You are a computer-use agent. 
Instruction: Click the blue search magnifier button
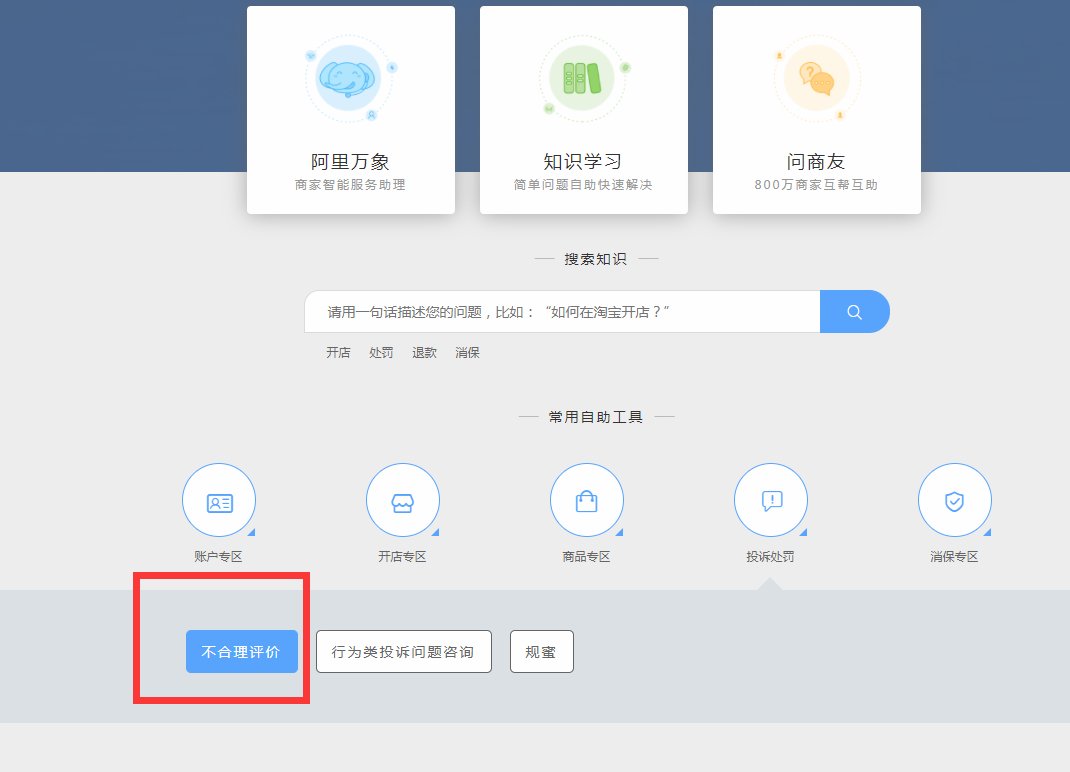click(x=855, y=311)

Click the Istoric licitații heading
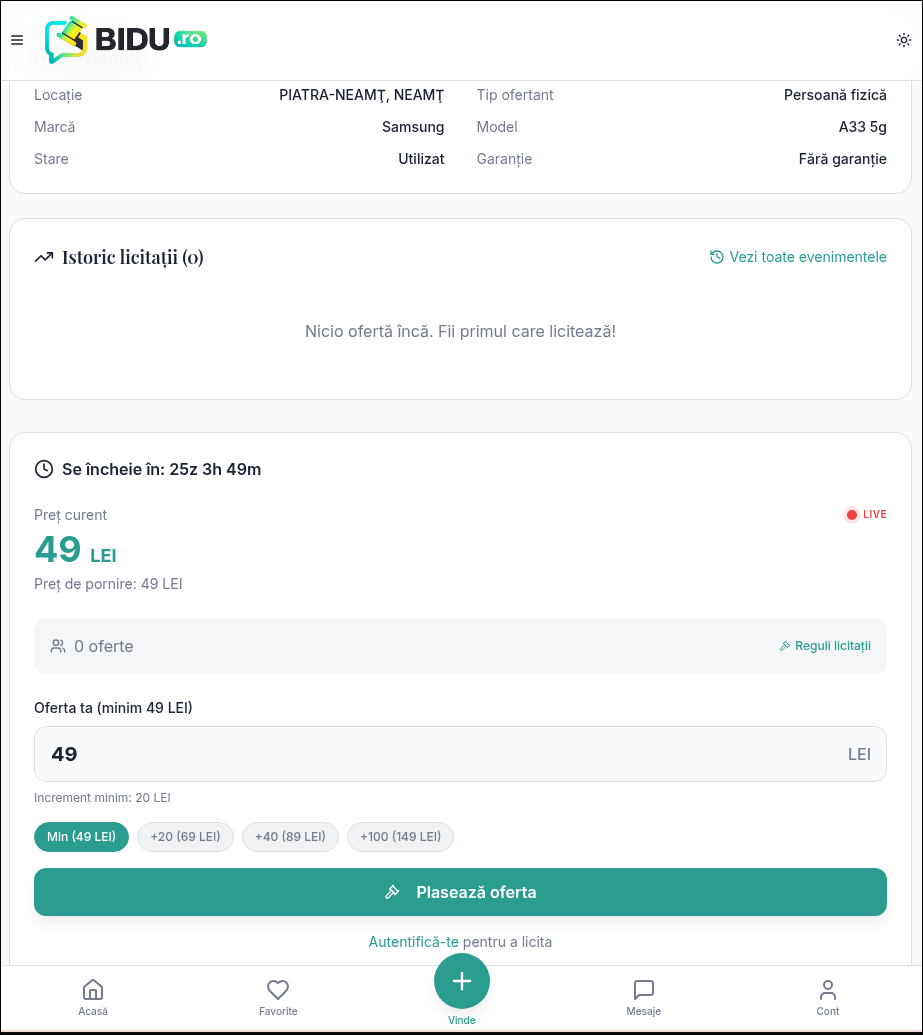pyautogui.click(x=132, y=257)
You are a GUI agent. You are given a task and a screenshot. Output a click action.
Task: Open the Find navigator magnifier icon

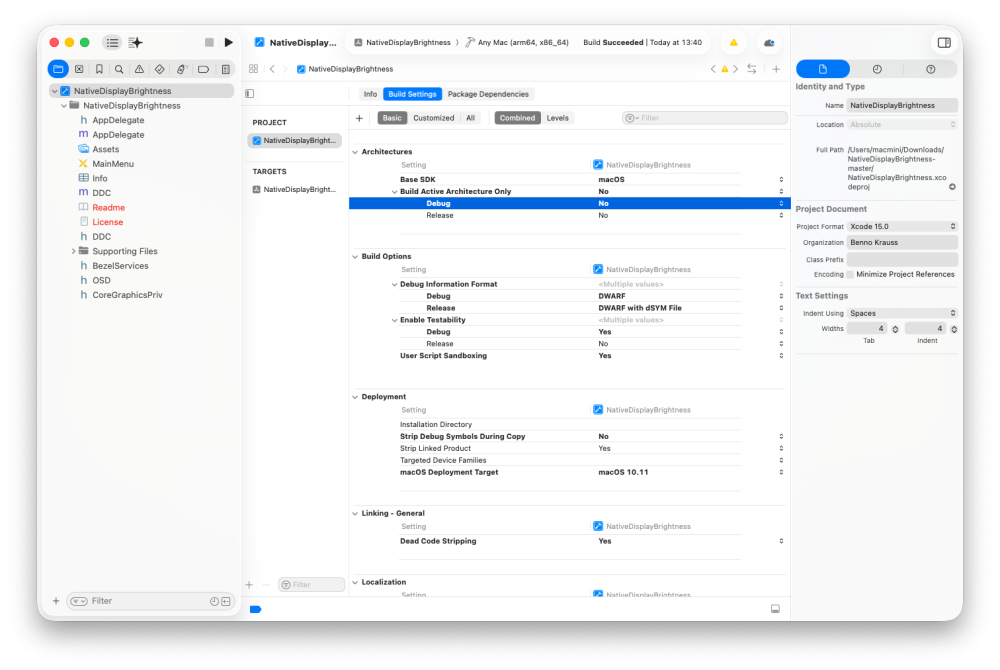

____

▶ _YOUR ASSIGNMENT_:
Which lines in the listing have the string "agent"? Pick them out and copy them.

▶ _TASK OUTPUT_:
You are a computer-use agent. 
You are a GUI agent. You are given a task and a screenshot. Output a click action.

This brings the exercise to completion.